Brigitte Lefèvre revient au plateau en tant que co-metteur en scène, avec Daniel San Pedro, pour la création au Théâtre de l'Ouest Parisien des Cahiers de Nijinski . Un récit autobiographique qui relate les derniers moments de l'artiste avant son internement définitif en asile psychiatrique.

C’est pendant l’hiver 1918-1919, alors qu’il séjourne à Saint-Moritz avec sa femme et sa fille, que Vaslav Nijinski écrit quatre cahiers. D’une écriture fiévreuse, dans la hâte, on sent que c’est sa dernière tentative pour garder son équilibre et son intégrité face au danger de la maladie mentale qui va bientôt désintégrer son existence. Le 19 janvier 1919, il donne son dernier spectacle à l’hôtel Suvretta à Saint-Moritz.  Une évocation aussi terrible que tragique des horreurs de la guerre qui vient tout juste de se terminer. « Vaslav était comme l’une de ses créatures irrésistibles et indomptables, comme un tigre échappé de la jungle… » note sa femme Romola. C’est sur cet événement que débute le premier cahier.

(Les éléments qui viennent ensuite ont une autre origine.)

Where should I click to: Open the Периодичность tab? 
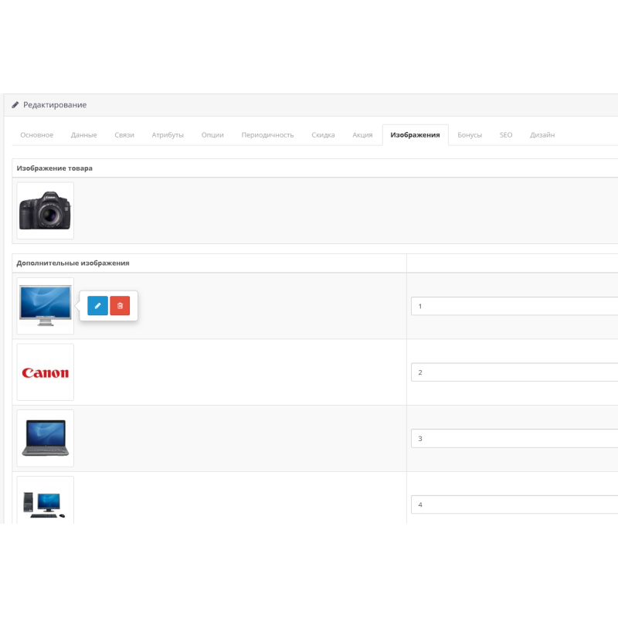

"LES CAHIERS DE NIJINSKI" © François Rousseau

Nijinski ne dansera plus. Il passera les trente années qui suivent interné pour schizophrénie et mourra en 1950 sans avoir jamais repris pied.

"Comme un tigre échappé de la jungle", Nijinski se rue dans l’écriture avec une fougue, une violence, un élan sauvage. Il ne veut pas être « attrapé ». Ni domestiqué par tous ces gens qui admirent le danseur d’exception et qui ont peu ou prou projetés leurs fantasmes sur lui, comme sa femme, Diaghilev, ou les balletomanes de tout poil… Ni rattrapé, par les médecins et la folie qui le guette. En ceci, ces Cahiers sont un témoignage poignant car il est à tout moment sur le fil, au point de bascule.

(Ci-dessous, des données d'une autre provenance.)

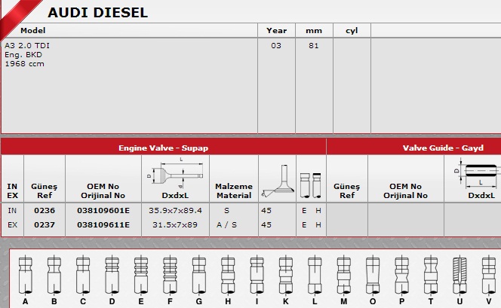Screen dimensions: 501x308
Task: Select the Engine Valve - Supap header
Action: [x=163, y=148]
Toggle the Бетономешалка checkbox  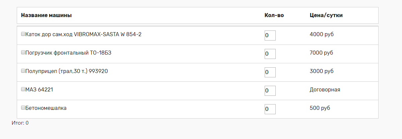pyautogui.click(x=23, y=108)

Très mystique, exalté, délirant, contradictoire, farouche, sa vulnérabilité nous touche profondément quand il essaie de transmettre son ressenti physique et psychique, autrement dit, ce qui a sans doute fait de lui le danseur fantastique qu’il était.

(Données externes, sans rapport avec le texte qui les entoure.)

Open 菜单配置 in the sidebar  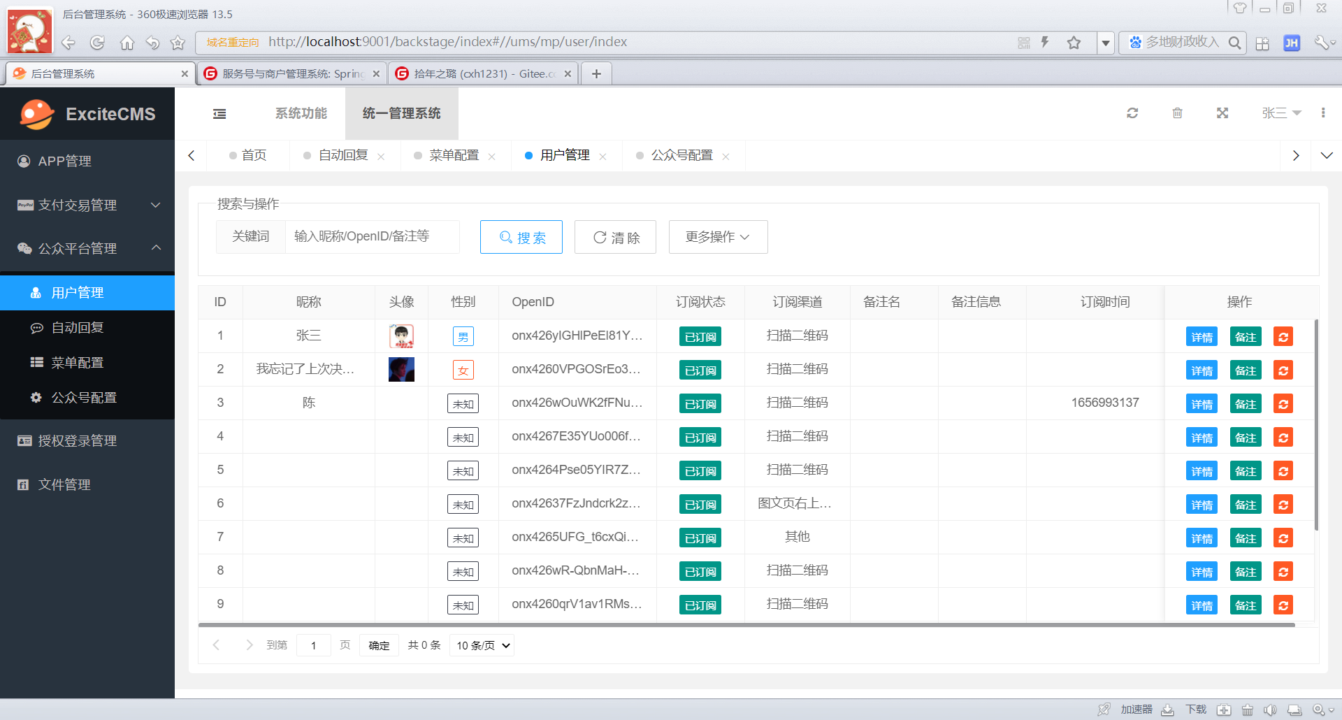click(x=77, y=362)
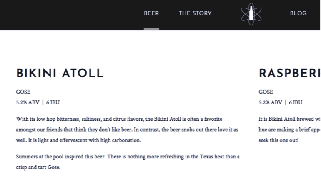Click the Raspberry beer's 6 IBU text
321x191 pixels.
[x=296, y=102]
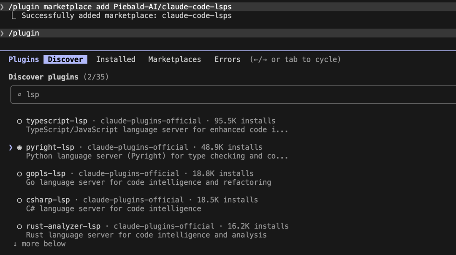
Task: Click the search magnifier icon
Action: tap(19, 94)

La mise en scène de Brigitte Lefèvre et Daniel San Pedro est remarquable d’intelligence dans sa façon de faire résonner le texte et le personnage. Le montage des extraits est brillant, arrivant à résumer l’ensemble des cahiers en une sorte de récit à la première personne d’une heure vingt.
Sur un plateau dangereusement incliné qui évoque la chute et l’univers mental de Nijinski, ils ont choisi de séparer le rôle en le confiant à deux interprètes : la voix de Clément Hervieu-Léger de la Comédie-Française (également à l’origine de ce projet), le corps de Jean-Christophe Guerri, ancien danseur de l’Opéra de Paris. Loin de faire jouer l’un et danser l’autre, ils s’articulent plutôt dans un jeu de l’ombre et du double tout à fait subtil, qui exprime à la fois le sentiment d’aliénation que suscite certes la maladie, mais également la sensation d’altérité que ressent parfois le danseur.

 

Clément Hervieu-Léger et Jean-Christophe Guerri dans "Les Cahiers de Nijinski" @ François Rousseau

 

Les deux interprètes sont extraordinaires dans leur expression, farouche, pour l’un, en demi-teinte pour l’autre, mais chacun étant détenteur d’un morceau du puzzle identitaire qu’est alors l’auteur de ces cahiers.

C’est aussi une ode à la liberté d’expression et à la résistance intime qui, le 8 janvier 2015, faisait curieusement écho à l’actualité dont nous venions d’être les témoins.

Agnès Izrine

Théâtre de l'Ouest Parisien, Boulogne-Billancourt, jusqu'au 18 janvier 2015.